The
story of Camouflage is the perfect Hollywood rags to riches tale - it
goes from nothing to top twenty hits and international fame in the blink
of an eye. But like any success story, there is a price to be paid, a
price so high that it nearly destroyed the band and gave the story a sad
ending.
Now hear the story, from the mouths of three wizened wonder boys. Once
upon a time, in a small city called Bietigheim-Bissingen…
A
new beginning
In the 2003 movie ”Verschwende deine Jugend”, we are transported
back to Germany 1981, where the 19-year old bank trainee Harry makes a
pilgrimage to the big city to watch DAF perform. Afterwards he buys a
cheap toy synthesizer, pushes the keys and marvels at the sounds they
make on the train home.
- At that time we were taking dancing lessons, recalls Heiko Maile.

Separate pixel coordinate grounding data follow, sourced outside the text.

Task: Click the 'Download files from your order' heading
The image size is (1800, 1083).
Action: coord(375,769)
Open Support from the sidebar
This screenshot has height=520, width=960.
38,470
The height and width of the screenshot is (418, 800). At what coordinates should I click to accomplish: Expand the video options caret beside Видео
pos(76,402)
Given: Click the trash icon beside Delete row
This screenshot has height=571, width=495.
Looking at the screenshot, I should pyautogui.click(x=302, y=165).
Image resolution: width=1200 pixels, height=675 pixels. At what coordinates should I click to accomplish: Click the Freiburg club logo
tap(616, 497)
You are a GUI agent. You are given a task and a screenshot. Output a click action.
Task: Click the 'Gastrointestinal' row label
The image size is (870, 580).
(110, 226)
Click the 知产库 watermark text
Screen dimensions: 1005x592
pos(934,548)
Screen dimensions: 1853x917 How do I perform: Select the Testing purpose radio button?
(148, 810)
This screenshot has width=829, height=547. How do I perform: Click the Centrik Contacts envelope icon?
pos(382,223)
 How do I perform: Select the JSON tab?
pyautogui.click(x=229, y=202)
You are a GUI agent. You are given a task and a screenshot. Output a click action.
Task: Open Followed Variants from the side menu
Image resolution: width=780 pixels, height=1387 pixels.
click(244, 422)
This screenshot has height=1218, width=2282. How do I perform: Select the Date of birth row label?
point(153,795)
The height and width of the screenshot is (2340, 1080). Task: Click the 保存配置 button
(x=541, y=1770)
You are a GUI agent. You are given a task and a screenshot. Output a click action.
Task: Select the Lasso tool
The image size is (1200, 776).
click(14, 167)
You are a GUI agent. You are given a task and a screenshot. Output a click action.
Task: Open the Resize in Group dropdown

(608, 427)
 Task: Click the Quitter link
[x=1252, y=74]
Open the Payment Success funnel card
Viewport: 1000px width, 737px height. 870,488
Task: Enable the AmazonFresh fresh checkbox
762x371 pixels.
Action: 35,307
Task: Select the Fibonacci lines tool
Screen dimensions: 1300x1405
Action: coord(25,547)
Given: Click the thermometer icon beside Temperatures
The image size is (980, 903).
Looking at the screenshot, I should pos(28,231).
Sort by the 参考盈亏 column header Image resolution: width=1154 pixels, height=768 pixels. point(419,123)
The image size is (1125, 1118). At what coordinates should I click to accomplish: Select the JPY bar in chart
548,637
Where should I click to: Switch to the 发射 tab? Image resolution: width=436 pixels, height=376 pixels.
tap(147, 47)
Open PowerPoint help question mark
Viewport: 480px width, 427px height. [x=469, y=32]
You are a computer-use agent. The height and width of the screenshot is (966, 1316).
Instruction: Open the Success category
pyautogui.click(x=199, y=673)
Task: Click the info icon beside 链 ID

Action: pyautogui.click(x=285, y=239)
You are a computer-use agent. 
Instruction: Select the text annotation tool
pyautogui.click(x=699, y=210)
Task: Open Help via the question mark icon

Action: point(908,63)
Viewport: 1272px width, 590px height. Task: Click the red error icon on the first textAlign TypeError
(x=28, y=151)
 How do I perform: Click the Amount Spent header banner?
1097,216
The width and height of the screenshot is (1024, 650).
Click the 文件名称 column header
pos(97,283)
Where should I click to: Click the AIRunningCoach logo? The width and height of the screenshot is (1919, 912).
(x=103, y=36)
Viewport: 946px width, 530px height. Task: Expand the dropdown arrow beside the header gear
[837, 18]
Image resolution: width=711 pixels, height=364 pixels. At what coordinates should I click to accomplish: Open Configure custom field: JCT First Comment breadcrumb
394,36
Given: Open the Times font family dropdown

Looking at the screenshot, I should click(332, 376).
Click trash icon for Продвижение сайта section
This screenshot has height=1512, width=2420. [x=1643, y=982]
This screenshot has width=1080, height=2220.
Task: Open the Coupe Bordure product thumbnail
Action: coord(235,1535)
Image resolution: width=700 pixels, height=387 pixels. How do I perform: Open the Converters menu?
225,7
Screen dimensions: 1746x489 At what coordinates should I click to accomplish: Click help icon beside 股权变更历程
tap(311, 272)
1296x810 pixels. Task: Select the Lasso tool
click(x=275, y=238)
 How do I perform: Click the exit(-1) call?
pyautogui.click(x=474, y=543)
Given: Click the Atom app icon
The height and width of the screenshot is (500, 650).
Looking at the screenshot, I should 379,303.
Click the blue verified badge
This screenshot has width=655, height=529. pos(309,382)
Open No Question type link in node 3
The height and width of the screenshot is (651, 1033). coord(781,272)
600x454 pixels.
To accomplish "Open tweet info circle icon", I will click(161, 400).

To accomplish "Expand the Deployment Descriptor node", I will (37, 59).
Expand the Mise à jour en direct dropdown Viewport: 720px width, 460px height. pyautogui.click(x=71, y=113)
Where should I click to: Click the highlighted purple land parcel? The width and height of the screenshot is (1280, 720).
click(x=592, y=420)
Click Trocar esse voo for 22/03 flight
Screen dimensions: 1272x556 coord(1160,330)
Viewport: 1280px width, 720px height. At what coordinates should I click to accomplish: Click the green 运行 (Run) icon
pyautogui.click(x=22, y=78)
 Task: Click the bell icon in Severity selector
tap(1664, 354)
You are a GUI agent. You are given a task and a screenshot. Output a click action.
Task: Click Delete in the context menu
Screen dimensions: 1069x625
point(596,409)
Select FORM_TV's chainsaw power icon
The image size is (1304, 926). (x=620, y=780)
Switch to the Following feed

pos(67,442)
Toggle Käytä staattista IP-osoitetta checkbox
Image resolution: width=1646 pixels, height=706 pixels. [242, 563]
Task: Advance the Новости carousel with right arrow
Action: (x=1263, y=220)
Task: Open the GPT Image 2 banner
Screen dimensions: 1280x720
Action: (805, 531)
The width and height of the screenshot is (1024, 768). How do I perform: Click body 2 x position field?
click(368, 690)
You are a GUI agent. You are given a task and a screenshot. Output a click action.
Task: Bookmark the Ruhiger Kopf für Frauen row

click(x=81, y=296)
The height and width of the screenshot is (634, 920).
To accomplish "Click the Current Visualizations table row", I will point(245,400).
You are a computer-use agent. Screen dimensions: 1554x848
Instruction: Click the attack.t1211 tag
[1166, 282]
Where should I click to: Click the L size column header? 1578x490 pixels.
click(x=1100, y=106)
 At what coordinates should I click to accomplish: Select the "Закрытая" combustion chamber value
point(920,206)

It
was standard dancing like waltz. It’s kind of embarrassing, but,
you know, until the end of the eighties it was still common to take theses
dancing lessons at the age of 15 or so. We didn’t grow up in big
town, so it was the first the first contact with dancing for us. You met
girls. It was just for fun.
In the same building where Heiko, as well as Oliver Kreyssig and Marcus
Meyn - later the singer of the band - took their first nervous dance steps,
a club was held in the weekends.
- And at this club, Heiko goes on, the DJ:s played the greatest music
of this time. They were music collectors; they bought records as imports
from Canada and all over the world, to play the latest shit there. So,
this was really the time when we got real contact with the new music from
around the world.
From
AC/DC to The Human League
Heiko had taken classical guitar lessons as a child and mostly listened
to AC/DC. The experience of hearing ”New Life” by Depeche
Mode and songs by The Human League and DAF on the same club night was
a wondrous revelation, forever changing the direction of his life as well
as the trio’s. In the following years, long hours were spent toiling
in factories during school holidays, all to earn money for synthesizers
to form the only group in Bietigheim with their own band T-shirts. Heiko:
- You mention DAF. I was a big fan of their music. I think Oliver and
I, we walked down by the river somewhere in our hometown and I said to
him: “What they can do, at least we could do the same or something
similar. We just need a drumbox and one synthesizer.” And that was
the equipment we started with.
If dancing was unfamiliar to the young trio, so was playing any musical
instruments, excluding only Heiko's rudimentary guitar skills.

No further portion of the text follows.